Overall satisfaction with original equipment tires is 686 in this year's study, unchanged from 2012. Satisfaction increases in all but the tire ride factor, in which satisfaction decreases by 6 points year over year. Overall satisfaction is highest in the luxury segment, with an average score of 738, followed by the performance sport segment at 728. The passenger car and truck/utility segments tie at 676. Among manufacturers, Michelin ranks highest in three of the four segments: luxury (775); passenger car (729); and performance sport (751). Pirelli ranks highest in the truck/utility segment (737).

For a fourth consecutive year, customers are experiencing fewer problems with their tires.
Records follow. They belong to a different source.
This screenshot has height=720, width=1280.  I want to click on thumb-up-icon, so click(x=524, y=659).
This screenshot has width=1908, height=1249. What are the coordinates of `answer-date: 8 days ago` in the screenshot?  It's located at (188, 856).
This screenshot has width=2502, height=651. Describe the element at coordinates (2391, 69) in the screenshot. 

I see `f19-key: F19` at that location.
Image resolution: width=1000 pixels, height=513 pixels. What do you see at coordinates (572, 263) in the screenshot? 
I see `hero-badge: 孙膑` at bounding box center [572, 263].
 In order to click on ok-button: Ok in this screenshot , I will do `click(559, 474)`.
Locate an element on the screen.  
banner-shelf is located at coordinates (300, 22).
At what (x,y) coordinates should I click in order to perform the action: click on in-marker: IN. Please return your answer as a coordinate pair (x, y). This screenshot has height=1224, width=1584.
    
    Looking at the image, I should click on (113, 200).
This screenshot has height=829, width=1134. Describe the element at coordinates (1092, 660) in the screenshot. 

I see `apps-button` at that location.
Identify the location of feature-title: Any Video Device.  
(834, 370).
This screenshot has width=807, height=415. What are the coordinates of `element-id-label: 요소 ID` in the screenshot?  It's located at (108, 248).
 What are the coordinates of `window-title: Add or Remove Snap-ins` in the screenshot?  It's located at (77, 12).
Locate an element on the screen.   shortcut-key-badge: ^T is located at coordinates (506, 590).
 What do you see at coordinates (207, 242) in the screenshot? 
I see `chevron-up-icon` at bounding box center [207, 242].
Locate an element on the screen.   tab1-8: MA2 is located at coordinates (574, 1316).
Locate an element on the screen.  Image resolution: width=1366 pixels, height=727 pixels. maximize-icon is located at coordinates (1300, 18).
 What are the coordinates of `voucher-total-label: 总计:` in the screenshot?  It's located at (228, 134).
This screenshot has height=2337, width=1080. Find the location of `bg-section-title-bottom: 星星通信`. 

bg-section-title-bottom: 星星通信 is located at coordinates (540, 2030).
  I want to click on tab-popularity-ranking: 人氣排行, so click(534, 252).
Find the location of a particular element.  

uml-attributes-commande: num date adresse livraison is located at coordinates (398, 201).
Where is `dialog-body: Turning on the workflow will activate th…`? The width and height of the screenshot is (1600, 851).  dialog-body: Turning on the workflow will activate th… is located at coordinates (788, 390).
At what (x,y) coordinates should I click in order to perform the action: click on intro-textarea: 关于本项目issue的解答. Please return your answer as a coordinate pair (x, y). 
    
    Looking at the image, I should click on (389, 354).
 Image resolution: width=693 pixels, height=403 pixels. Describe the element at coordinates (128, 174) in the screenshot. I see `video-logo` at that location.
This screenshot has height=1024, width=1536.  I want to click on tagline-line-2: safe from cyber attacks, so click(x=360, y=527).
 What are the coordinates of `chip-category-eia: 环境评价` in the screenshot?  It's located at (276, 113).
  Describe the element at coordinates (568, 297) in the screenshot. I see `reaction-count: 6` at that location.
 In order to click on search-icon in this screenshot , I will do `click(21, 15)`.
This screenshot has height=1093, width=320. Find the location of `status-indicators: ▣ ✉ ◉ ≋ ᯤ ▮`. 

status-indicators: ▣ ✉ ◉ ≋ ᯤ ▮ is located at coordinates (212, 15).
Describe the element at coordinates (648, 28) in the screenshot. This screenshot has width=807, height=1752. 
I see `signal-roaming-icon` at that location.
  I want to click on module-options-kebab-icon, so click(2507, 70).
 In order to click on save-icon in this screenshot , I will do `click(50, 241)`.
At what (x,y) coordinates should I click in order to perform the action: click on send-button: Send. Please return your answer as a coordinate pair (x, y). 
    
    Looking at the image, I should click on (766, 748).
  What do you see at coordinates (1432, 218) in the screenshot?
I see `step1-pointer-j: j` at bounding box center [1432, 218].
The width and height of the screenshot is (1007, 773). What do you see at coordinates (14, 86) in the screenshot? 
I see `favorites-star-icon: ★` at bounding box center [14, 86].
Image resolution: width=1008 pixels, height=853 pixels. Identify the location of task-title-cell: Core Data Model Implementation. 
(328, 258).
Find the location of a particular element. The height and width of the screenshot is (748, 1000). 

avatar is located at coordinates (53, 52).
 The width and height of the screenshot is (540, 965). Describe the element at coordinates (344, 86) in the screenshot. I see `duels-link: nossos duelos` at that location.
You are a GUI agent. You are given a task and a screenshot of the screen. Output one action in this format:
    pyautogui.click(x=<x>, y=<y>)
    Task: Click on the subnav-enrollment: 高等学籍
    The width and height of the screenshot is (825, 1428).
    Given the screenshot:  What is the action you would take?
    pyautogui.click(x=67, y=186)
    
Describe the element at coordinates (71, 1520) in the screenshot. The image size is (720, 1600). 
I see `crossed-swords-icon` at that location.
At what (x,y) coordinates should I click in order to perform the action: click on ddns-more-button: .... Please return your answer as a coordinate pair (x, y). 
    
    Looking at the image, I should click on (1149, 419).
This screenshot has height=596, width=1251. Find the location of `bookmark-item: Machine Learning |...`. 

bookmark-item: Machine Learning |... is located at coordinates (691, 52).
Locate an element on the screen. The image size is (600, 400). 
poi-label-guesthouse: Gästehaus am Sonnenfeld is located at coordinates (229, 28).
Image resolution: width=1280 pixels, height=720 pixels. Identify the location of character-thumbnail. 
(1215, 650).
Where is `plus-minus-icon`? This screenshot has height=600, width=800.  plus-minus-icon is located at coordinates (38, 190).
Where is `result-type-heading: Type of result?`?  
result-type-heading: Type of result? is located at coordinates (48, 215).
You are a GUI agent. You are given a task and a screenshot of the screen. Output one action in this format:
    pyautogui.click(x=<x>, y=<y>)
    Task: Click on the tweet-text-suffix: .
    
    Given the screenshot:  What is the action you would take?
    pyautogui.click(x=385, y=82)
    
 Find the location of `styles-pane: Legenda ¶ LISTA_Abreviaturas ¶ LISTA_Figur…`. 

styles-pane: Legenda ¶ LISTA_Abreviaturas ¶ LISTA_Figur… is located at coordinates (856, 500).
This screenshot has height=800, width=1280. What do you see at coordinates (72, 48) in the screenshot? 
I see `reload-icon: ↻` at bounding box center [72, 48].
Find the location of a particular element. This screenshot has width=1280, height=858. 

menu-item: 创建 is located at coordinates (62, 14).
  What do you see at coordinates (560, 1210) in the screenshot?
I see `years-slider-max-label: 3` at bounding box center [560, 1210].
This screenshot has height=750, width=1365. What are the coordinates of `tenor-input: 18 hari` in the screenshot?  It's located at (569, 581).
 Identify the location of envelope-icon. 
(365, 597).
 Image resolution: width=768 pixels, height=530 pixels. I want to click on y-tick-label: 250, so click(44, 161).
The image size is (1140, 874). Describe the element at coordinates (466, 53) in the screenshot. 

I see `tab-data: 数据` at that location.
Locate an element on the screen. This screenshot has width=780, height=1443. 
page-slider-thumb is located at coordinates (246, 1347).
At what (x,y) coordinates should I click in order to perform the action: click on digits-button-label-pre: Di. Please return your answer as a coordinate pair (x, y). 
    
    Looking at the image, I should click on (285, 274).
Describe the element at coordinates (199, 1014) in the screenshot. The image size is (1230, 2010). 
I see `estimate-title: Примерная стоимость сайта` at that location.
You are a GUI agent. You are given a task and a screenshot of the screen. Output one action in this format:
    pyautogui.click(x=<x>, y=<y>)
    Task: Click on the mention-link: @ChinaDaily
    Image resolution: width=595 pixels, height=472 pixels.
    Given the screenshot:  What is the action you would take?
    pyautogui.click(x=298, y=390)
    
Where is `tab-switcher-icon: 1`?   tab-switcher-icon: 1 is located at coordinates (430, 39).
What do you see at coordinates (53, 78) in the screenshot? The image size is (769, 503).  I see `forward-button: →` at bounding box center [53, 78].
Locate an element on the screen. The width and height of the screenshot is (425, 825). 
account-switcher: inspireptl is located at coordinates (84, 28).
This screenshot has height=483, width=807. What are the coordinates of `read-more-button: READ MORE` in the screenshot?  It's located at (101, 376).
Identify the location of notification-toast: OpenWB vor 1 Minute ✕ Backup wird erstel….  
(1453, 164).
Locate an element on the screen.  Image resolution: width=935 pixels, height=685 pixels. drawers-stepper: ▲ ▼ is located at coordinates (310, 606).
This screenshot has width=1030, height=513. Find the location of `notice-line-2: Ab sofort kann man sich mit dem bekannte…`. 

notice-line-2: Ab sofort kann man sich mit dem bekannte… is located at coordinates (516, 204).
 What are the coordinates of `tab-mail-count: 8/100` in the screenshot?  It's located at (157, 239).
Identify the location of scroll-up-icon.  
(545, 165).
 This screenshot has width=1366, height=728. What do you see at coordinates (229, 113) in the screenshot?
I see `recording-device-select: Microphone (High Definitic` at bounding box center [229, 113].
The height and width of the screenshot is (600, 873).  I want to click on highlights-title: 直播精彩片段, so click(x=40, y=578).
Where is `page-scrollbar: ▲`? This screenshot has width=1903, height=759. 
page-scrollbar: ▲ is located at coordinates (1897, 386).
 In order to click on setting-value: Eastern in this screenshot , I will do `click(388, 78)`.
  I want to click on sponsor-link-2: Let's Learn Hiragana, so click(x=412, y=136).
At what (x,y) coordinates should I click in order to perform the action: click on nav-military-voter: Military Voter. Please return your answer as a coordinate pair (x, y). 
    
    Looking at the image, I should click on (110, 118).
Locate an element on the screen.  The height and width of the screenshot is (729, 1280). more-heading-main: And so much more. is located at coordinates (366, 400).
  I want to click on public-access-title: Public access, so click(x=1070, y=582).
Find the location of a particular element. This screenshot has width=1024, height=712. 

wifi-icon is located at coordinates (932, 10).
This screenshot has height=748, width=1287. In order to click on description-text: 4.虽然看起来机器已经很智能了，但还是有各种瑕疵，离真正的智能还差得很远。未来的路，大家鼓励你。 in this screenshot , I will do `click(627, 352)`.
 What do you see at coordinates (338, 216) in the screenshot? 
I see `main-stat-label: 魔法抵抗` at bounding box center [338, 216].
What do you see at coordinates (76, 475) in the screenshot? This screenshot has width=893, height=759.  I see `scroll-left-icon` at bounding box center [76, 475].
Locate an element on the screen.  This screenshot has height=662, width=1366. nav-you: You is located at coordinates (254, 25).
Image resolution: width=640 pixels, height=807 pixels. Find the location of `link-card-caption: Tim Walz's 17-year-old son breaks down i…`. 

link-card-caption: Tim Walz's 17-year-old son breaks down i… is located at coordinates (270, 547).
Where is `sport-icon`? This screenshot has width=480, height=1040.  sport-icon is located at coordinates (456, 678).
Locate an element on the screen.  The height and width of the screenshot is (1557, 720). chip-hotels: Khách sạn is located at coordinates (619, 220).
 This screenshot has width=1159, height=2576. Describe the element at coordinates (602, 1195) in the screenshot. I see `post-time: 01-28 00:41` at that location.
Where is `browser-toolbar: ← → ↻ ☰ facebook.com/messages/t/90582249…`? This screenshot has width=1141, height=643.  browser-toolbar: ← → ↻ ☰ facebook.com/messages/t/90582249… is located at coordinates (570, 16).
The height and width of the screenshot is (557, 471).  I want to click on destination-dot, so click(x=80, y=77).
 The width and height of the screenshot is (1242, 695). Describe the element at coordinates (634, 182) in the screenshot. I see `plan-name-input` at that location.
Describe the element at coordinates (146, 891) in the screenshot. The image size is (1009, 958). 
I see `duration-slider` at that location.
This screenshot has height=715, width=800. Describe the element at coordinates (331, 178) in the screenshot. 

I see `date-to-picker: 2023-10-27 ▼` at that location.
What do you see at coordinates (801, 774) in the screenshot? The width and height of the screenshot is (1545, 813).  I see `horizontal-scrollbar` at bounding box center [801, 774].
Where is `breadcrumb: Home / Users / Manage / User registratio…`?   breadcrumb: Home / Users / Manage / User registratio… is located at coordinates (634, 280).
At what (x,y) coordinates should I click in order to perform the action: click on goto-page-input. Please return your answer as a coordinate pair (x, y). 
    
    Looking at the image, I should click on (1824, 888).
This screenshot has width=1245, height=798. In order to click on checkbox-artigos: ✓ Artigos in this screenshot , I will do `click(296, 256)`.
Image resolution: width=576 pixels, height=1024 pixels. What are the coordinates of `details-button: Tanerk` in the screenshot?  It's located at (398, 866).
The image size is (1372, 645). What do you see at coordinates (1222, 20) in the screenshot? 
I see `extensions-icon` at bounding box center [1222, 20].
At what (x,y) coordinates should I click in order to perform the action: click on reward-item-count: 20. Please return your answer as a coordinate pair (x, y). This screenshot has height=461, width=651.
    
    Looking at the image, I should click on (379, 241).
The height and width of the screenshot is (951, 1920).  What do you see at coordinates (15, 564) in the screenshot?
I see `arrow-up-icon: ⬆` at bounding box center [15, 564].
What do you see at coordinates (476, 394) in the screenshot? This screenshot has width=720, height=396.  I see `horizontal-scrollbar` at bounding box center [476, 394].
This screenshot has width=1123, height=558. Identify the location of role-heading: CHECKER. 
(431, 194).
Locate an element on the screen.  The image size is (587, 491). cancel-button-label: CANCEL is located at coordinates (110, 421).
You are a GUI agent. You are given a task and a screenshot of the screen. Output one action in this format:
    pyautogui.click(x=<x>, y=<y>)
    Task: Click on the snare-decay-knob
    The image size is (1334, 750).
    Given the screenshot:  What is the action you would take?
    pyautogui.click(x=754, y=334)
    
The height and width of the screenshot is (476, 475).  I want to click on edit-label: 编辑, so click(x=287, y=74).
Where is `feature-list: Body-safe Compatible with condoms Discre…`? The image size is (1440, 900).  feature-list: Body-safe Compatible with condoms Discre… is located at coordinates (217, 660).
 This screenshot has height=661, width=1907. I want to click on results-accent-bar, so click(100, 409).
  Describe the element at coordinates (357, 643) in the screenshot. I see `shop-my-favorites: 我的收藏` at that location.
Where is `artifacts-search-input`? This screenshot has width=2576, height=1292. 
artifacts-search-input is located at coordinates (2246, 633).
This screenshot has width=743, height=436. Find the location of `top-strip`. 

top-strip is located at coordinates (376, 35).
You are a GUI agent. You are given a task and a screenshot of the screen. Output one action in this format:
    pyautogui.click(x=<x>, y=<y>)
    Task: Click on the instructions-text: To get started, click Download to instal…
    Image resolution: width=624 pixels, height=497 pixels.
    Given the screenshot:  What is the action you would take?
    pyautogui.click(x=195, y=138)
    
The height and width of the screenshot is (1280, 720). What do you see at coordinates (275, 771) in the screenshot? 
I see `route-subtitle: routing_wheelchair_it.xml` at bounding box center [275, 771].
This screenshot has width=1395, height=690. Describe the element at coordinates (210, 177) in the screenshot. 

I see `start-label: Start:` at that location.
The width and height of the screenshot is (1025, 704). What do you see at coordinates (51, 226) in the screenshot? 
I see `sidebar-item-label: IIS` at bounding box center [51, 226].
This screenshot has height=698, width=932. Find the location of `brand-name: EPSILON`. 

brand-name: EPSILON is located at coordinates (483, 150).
On average, customers report 74 problems per 100 vehicles (PP100), an improvement from 76 PP100 in 2012 and 84 PP100 in 2011. The most frequently reported problems are road hazard/punctures, slow leaks, excessive road noise, and fast tread wear.

The 2013 U.S. Original Equipment Tire Customer Satisfaction Study is based on responses from more than 30,835 new-vehicle owners who purchased a 2011 or 2012 model-year vehicle. The study was fielded between October and December 2012.

Based on the study, J.D. Power and Associates offers the following consumer tips:

  • If you're happy with your original tires, replace them with the same tire model; accept no substitutes.
  • For best performance, use summer tires for most of the year, then switch to higher-traction winter tires for the snowy months, instead of using all-season tires year-round.
  • Tires labeled "touring" will generally provide a smoother ride, but will not give the performance of sportier tires. High-performance tires will not have as much traction in snow, but will offer stronger traction and better handling in dry conditions due to their softer compound and tread pattern.